The scalar unit floating-point hardware support includes square root,
inverse square root, inverse, absolute value, minimum, and maximum. It supports other
floating-point operations through emulation. The softfloat
library must be linked in for test benches and kernel code using
emulation. For math library functions, the single precision float version must be used
(for example, use expf()
instead of exp()
).
The AI Engine vector unit provides eight lanes of single-precision floating-point multiplication and accumulation. The unit reuses the vector register files and permute network of the fixed-point data path. In general, only one vector instruction per cycle can be performed in fixed-point or floating-point.
Floating-point MACs have a latency of two-cycles, thus, using two accumulators in a ping-pong manner helps performance by allowing the compiler to schedule a MAC on each clock cycle.
acc0 = fpmac( acc0, abuff, 1, 0x0, bbuff, 0, 0x76543210 );
acc1 = fpmac( acc1, abuff, 9, 0x0, bbuff, 0, 0x76543210 );
There are no divide scalar or vector intrinsic functions at this time. However, vector division can be implemented via an inverse and multiply as shown in the following example.
invpi = upd_elem(invpi, 0, inv(pi));
acc = fpmul(concat(acc, undef_v8float()), 0, 0x76543210, invpi, 0, 0);
A similar implementation can be done for the vectors sqrt
, invsqrt
, and sincos
.

_Study questions:_
**a.** For each statement about the floating-point text, say yes or no depending on whether the text agrees, and quote the words that decide it. (i) The vector unit offers eight lanes of single-precision floating-point multiplication and accumulation. (ii) Floating-point MACs take one cycle. (iii) Vector divide intrinsic functions are available.
**b.** Return the part of the floating-point text that opens with the words containing "instead of exp()" and closes with "each clock cycle.", copied word for word.
The material after this point comes from a different source than the floating-point text.

_Exercise data:_
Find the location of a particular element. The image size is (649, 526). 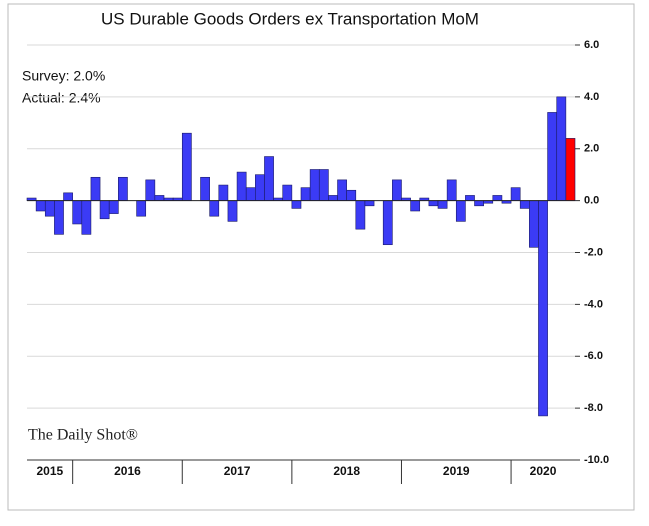

y-tick-label: 2.0 is located at coordinates (592, 149).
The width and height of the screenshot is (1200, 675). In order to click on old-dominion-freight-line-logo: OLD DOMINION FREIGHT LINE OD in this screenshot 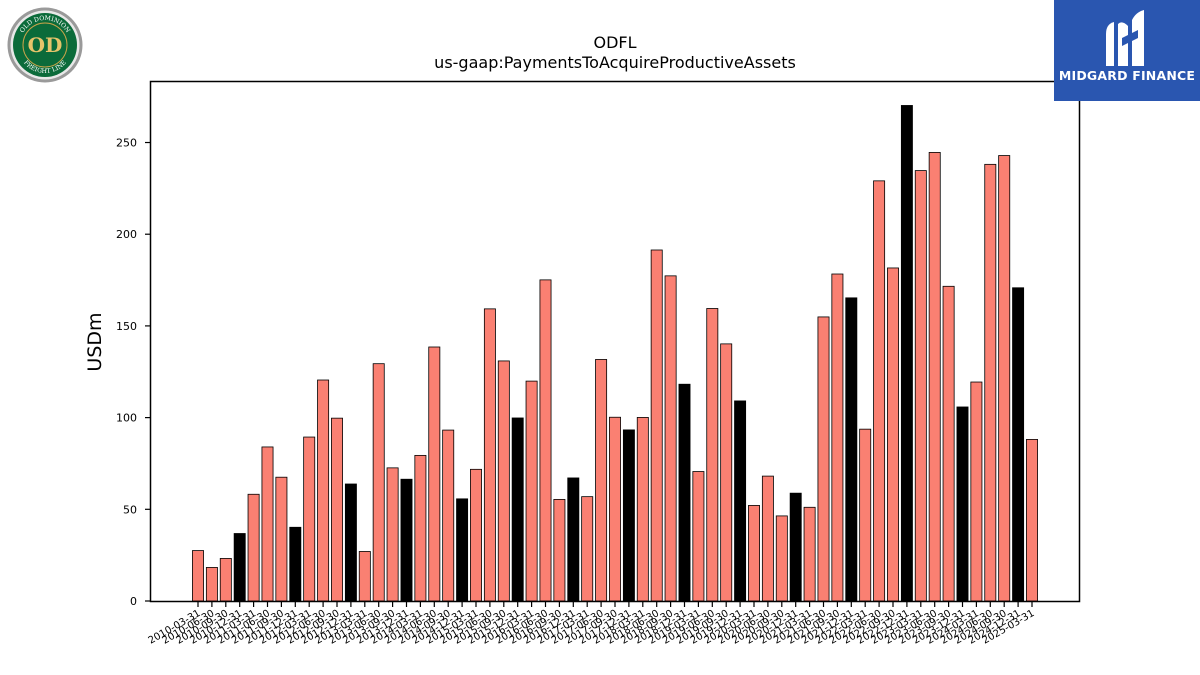, I will do `click(45, 45)`.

_Responses for each task:_
**a.**
(i) Yes: "The AI Engine vector unit provides eight lanes of single-precision floating-point multiplication and accumulation."
(ii) No: "Floating-point MACs have a latency of two-cycles"
(iii) No: "There are no divide scalar or vector intrinsic functions at this time."

**b.**
instead of exp()
).
The AI Engine vector unit provides eight lanes of single-precision floating-point multiplication and accumulation. The unit reuses the vector register files and permute network of the fixed-point data path. In general, only one vector instruction per cycle can be performed in fixed-point or floating-point.
Floating-point MACs have a latency of two-cycles, thus, using two accumulators in a ping-pong manner helps performance by allowing the compiler to schedule a MAC on each clock cycle.